Document segment >>
********************
(This blog entry pertains to events that happened in May/early June 2008. Please accept my apologies for the delay in getting this entry posted. I must admit that I thought about writing my column, but it seemed that "time" got away from me. I have been busy -- I guess I say this in my defense, with Relay for Life business. I have been doing lots of team fundraisers, arranging more events, and simply getting ready for our big RFL that is set for March 30, 2012 at the Central FL Zoo in Sanford.
I survived my time in rehab, again. And, fortunately, my stay was much shorter than my experience in 2005 when I was in much worse shape physically and mentally. All that work between 2005 and early 2008 made a huge difference in my ability to recover faster and easier. Thank goodness, because I did not want to go back to the beginning all over again. I also made a couple of friends during this stay so at least, the time I spent in rehabilitation was not all that terrible. There were some good days.
One of my fondest memories were the visits from a local church group who brought along their “furry friends.” Having visits from dogs of all sizes became a treat I welcomed. I never realized how much it meant to have the “affection” of an animal during a rehab type experience. I had animal visits at my previous rehab center, so I knew what to expect. However, I relished the opportunity to “pet” and “play” with my new friends. If they arrived while we were in therapy, everything stopped. The dogs took center stage. I would wheel myself over to one of the new arrivals or, if unable to move quickly enough, a dog came to me. Big, medium or small .. dogs all of sizes and breeds came to visit. Just petting them was a comfort. Even the patients who had been complaining just a few moments before, began smiling when the dogs arrived. Not only were the visits appreciated by the patients, staff got into the moment as well. They too enjoyed the visits.
********************
Provided data >>
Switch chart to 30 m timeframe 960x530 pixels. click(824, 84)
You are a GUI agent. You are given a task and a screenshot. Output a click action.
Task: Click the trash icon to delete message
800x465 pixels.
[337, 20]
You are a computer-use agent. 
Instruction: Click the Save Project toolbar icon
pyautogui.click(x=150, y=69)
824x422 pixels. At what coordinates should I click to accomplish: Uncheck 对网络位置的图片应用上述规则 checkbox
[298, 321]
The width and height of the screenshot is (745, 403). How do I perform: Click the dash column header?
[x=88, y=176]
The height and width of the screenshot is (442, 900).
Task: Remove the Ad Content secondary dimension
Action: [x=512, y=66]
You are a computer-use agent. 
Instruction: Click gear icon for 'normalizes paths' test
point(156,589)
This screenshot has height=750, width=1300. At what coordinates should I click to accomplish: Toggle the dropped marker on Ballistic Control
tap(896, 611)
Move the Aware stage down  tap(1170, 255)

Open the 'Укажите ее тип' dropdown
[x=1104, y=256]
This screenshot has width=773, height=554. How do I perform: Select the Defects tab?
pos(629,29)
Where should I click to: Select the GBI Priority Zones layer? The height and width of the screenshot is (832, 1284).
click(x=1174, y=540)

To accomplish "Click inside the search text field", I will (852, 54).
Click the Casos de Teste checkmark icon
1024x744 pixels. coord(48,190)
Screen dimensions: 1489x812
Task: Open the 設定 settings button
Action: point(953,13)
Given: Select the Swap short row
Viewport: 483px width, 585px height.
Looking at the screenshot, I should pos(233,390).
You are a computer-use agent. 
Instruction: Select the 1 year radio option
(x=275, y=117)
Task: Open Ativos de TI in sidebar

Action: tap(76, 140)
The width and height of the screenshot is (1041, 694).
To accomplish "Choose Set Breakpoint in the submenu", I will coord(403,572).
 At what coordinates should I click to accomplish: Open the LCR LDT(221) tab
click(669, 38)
********************
Exercise brief >>
Check each statement against the rehab blog entry and answer yes or no, quoting the words of the entry that settle it.
1. The writer's stay in rehab this time was shorter than the stay in 2005.
2. The writer had never had animal visits at a rehab center before.
3. Therapy went on as usual when the dogs arrived.
Rely on the text alone.

Solution >>
1. Yes: "my stay was much shorter than my experience in 2005"
2. No: "I had animal visits at my previous rehab center, so I knew what to expect."
3. No: "If they arrived while we were in therapy, everything stopped."